Collected data

Content starts

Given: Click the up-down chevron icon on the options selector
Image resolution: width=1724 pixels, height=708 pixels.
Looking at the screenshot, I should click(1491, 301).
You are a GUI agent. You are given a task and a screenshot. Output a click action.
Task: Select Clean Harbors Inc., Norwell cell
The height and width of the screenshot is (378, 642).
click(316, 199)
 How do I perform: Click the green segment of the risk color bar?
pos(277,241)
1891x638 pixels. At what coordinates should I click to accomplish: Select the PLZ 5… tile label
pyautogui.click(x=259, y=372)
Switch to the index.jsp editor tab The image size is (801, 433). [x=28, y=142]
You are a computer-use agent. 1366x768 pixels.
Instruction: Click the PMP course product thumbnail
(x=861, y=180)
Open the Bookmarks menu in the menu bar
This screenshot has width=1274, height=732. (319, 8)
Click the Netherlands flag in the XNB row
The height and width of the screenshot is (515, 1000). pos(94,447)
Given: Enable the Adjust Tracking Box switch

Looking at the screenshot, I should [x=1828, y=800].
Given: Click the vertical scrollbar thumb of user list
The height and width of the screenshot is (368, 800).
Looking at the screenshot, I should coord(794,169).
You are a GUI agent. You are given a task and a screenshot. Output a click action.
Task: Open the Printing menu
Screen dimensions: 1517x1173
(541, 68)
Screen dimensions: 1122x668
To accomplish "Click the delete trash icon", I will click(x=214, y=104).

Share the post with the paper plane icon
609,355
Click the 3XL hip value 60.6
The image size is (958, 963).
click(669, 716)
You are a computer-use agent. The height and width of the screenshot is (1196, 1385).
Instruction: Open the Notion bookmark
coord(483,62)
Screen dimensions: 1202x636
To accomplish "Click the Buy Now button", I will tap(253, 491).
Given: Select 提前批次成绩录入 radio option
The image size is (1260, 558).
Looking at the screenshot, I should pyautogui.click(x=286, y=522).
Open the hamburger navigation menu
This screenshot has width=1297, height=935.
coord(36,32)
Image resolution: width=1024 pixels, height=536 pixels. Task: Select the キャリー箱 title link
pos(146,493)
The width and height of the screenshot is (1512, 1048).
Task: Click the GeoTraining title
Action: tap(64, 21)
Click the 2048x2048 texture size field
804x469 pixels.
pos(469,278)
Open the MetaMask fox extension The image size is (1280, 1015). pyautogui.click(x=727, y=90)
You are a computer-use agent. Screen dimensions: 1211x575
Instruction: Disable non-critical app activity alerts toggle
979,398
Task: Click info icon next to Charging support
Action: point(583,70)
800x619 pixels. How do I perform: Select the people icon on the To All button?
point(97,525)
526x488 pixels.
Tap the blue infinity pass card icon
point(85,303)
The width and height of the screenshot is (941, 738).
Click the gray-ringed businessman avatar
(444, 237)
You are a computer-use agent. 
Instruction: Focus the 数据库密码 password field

Content ends

What this task involves
In the entries above, find the line containing "Tap the blue infinity pass card icon". Set down that line and every line after it through the last one, exactly and alone.

Exercise answer
Tap the blue infinity pass card icon
point(85,303)
The width and height of the screenshot is (941, 738).
Click the gray-ringed businessman avatar
(444, 237)
You are a computer-use agent. 
Instruction: Focus the 数据库密码 password field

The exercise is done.